Mais ce remède, on le sait, c'est le mal. En choisissant si tôt une solution efficace la France, en quelque sorte, n'a pas joué le jeu, puisque la bonne manière de faire se rencontre sur l'autre rive du Rhin, où un pays modèle, en dépit des 8,9 tonnes de CO2 qu'émettent chacun de ses habitants, a investi des sommes folles pour soutirer son électricité au vent et au soleil, tout en réduisant jusqu'au néant son emploi de l'uranium. Mesurables heure par heure sur un site de l'institut Fraunhofer, les résultats de cette politique ne paraissent pourtant guère concluants. En sélectionnant les bonnes options, on obtient un graphique qui permet, sur une période choisie, d'afficher les sources d'énergie que l'on désire : ainsi peut-on comparer, sur un mois d'été, le vent et l'uranium. Moins que l'habituelle opposition entre l'aléa éolien et la régularité nucléaire, ce graphique montre que, en juillet dernier, l'Allemagne a tiré plus d'électricité de ses réacteurs nucléaires résiduels que de ses investissements éoliens. Avec une puissance installée de l'ordre de 9,5 GW, le facteur de charge du nucléaire, utilisé au maximum de ses possibilités durant tout l'été, a souvent dépassé les 90 % ; les 75 GW d'éolien n'ont pas souvent fonctionné à plus de 10 % de leurs capacités.

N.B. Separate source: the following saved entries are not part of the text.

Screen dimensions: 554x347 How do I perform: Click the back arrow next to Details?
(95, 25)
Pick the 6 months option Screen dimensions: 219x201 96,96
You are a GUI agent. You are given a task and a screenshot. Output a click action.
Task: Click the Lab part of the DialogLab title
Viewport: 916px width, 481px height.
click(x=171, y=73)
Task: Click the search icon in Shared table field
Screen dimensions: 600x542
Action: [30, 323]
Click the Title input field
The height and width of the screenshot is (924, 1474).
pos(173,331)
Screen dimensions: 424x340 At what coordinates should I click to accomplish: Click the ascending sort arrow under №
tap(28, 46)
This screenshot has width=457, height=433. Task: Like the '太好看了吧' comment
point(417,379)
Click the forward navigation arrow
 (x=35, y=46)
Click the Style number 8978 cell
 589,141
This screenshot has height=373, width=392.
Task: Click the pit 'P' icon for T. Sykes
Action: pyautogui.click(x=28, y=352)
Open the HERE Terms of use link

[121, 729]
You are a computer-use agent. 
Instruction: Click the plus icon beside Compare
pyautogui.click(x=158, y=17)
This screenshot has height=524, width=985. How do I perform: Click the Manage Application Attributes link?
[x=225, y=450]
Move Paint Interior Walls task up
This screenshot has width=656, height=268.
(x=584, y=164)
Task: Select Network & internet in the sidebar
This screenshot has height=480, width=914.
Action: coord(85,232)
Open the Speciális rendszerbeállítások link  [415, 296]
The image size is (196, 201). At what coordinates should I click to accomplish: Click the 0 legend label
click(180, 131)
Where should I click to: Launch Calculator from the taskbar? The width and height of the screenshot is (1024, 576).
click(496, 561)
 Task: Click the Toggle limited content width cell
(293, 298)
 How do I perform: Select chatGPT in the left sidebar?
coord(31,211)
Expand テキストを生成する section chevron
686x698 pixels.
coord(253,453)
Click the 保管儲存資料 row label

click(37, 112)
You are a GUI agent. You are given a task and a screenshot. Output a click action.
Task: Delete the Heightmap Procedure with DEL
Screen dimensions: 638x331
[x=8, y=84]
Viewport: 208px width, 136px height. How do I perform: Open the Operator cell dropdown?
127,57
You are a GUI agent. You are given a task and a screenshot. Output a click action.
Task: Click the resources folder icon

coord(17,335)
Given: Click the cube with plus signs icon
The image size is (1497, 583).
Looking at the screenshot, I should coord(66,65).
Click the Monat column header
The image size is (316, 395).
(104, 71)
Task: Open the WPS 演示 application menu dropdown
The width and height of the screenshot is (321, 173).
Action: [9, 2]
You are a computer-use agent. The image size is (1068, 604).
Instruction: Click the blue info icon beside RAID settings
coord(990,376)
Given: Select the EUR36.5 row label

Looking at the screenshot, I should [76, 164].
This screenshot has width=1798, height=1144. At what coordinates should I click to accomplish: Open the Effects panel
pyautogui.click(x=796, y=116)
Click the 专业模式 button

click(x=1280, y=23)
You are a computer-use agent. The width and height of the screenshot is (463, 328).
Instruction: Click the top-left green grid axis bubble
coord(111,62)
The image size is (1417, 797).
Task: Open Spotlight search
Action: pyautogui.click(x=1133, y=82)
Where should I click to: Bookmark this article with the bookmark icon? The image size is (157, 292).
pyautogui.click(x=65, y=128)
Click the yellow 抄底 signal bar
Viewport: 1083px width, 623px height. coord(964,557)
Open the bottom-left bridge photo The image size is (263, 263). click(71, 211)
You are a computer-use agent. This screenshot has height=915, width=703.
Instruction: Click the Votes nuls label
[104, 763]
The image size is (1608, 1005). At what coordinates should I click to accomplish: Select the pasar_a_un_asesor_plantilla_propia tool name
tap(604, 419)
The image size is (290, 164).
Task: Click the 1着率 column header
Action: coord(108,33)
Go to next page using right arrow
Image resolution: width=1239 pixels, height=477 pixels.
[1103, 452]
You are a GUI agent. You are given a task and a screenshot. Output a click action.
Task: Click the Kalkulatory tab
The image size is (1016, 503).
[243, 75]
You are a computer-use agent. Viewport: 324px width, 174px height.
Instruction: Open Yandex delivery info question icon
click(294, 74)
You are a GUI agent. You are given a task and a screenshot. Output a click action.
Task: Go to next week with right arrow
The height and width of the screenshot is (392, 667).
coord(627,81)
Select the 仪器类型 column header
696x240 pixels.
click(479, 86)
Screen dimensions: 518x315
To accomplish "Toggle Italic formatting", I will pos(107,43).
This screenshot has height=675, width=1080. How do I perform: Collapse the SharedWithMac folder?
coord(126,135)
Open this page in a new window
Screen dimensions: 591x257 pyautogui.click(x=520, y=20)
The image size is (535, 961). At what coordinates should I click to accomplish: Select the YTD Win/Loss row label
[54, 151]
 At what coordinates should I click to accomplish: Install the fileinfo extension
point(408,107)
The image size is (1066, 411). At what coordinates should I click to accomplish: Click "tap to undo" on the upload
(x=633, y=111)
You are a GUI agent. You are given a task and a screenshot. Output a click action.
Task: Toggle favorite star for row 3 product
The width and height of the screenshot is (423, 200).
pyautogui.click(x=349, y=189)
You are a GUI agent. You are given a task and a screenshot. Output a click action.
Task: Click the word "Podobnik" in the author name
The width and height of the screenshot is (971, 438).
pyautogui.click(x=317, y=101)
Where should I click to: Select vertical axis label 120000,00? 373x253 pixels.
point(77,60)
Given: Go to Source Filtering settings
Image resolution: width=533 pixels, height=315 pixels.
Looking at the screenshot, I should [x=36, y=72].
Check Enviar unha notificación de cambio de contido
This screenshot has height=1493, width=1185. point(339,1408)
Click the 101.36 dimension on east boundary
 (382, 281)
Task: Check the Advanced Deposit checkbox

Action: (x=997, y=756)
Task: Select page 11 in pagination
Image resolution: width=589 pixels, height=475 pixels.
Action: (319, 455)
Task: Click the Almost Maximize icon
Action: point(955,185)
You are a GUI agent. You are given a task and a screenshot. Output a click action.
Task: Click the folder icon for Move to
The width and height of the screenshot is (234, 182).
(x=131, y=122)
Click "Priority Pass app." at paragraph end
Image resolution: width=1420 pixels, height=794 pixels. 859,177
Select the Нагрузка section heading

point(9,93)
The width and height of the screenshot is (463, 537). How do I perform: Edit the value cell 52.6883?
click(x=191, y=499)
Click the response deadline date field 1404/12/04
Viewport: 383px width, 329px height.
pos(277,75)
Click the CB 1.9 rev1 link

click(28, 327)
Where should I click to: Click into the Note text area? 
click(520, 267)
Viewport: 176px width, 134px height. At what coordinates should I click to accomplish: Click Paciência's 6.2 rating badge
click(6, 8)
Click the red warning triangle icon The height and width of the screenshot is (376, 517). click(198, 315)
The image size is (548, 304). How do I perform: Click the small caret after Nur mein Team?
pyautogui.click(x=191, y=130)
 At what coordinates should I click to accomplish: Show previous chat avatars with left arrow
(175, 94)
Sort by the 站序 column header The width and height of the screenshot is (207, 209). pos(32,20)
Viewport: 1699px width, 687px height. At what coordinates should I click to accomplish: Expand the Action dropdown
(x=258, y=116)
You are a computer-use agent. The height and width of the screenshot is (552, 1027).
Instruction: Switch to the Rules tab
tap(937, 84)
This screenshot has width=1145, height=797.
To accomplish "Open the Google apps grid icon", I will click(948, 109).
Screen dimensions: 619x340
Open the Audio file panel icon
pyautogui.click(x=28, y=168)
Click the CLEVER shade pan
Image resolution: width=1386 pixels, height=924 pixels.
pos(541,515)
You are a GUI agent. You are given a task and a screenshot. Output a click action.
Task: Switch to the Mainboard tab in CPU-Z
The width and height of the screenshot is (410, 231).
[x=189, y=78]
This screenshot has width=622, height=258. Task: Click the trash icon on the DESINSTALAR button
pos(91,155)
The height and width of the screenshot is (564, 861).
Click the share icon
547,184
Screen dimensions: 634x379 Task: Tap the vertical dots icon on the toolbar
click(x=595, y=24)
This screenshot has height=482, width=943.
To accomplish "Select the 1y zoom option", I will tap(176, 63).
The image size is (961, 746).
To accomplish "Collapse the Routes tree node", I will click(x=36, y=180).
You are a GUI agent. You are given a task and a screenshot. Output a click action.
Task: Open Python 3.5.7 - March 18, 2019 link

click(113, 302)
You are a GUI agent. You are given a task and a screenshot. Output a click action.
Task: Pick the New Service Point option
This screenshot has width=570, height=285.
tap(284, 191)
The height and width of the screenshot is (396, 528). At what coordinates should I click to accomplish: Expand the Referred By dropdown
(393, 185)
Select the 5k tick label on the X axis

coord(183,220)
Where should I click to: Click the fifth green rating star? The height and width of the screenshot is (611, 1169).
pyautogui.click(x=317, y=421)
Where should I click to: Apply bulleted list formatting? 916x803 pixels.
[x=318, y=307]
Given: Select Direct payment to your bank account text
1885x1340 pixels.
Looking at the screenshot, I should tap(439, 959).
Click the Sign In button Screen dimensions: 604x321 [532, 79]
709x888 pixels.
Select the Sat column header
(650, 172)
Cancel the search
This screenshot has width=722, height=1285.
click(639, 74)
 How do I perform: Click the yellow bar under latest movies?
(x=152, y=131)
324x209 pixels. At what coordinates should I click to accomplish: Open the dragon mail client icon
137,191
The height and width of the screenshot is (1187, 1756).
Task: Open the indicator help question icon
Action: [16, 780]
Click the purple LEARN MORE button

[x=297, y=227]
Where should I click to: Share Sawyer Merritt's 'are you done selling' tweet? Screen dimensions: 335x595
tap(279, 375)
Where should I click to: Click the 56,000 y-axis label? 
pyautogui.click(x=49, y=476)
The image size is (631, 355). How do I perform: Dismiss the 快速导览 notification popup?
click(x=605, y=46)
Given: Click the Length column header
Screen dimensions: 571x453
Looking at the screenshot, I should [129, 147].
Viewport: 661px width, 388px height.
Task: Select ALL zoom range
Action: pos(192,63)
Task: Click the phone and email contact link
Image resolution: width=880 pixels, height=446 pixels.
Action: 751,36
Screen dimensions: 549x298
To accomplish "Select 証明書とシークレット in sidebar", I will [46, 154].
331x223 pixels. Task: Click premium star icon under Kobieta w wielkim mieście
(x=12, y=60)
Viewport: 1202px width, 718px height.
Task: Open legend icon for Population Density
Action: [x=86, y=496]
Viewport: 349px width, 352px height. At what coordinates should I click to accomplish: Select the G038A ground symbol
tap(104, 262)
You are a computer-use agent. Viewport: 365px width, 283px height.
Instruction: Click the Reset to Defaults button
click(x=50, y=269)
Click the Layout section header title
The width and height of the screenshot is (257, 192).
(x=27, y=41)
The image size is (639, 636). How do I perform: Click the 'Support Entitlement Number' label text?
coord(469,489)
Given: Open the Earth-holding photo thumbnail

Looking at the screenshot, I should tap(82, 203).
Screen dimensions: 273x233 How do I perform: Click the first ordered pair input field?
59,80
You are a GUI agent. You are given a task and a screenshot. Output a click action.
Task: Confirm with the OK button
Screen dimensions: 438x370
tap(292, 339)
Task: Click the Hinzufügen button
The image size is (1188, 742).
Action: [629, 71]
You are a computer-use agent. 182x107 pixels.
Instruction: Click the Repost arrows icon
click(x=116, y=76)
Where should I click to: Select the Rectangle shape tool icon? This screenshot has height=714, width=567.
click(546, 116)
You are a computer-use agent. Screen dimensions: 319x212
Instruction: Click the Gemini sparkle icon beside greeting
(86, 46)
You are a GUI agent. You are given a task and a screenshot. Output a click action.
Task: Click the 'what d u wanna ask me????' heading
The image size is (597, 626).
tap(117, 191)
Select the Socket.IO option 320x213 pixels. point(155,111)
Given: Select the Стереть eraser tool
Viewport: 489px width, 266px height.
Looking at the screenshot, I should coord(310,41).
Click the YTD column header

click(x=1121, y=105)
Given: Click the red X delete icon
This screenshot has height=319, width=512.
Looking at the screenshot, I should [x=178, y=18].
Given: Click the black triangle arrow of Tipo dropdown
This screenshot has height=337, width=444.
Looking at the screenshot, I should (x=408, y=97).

Au demeurant, la consommation allemande d'électricité nucléaire de s'arrête pas là : par pure méchanceté, on signalera cet autre graphique, qui détaille les échanges de courant entre l'Allemagne et ses voisins. En ne gardant que ce joli bleu turquoise qui symbolise la France, on prendra la pleine mesure de la dépendance allemande à l'égard de l'électronucléaire national. Certes, l'été a été exceptionnel ; mais la défaillance de l'éolien ne s'est pas manifestée sur quelques heures, voire quelques jours, mais bien sur un trimestre entier. Et il a bien fallu la compenser de toutes les manières possibles, avec, entre autres, un recours continu au nucléaire lequel, en négatif, donne l'idée du chemin à parcourir pour qu'un pays qui a décidé d'en sortir parvienne effectivement à s'en passer. On prendra alors un parti courageux, voir téméraire, celui de parier que l'Allemagne, in fine, ne renoncera pas à l'électronucléaire. Et réussir enfin à imposer un vrai prix pour ce foutu carbone l'aiderait sûrement à retrouver le chemin de la raison.

La démission de Nicolas Hulot ne vaut que comme rappel utile de ce à quoi se réduit, sous nos latitudes, l’écologie de sens commun, celle que pratiquent les non-spécialistes, politiques et citoyens, corpus figé de doctrines simplistes à la polarité binaire, agenda imposé par des militants dont le combat contre le monde moderne a connu un succès d'autant plus grand qu'il promet, à défaut de paradis, un monde assemblé de bric et de broc, un peu d'archaïsme ici, de l'ésotérisme là, des choses simples et faciles à comprendre, la nostalgie de ces années évanouies où la France comptait encore, mais un monde idéal accessible, connu, proche et rassurant. Que ce fatras à la cohérence artificielle succombe aux contraintes du réel est inévitable ; et que la politique environnementale abandonne ces chimères au profit de l'action rationnelle serait aussi positif que surprenant.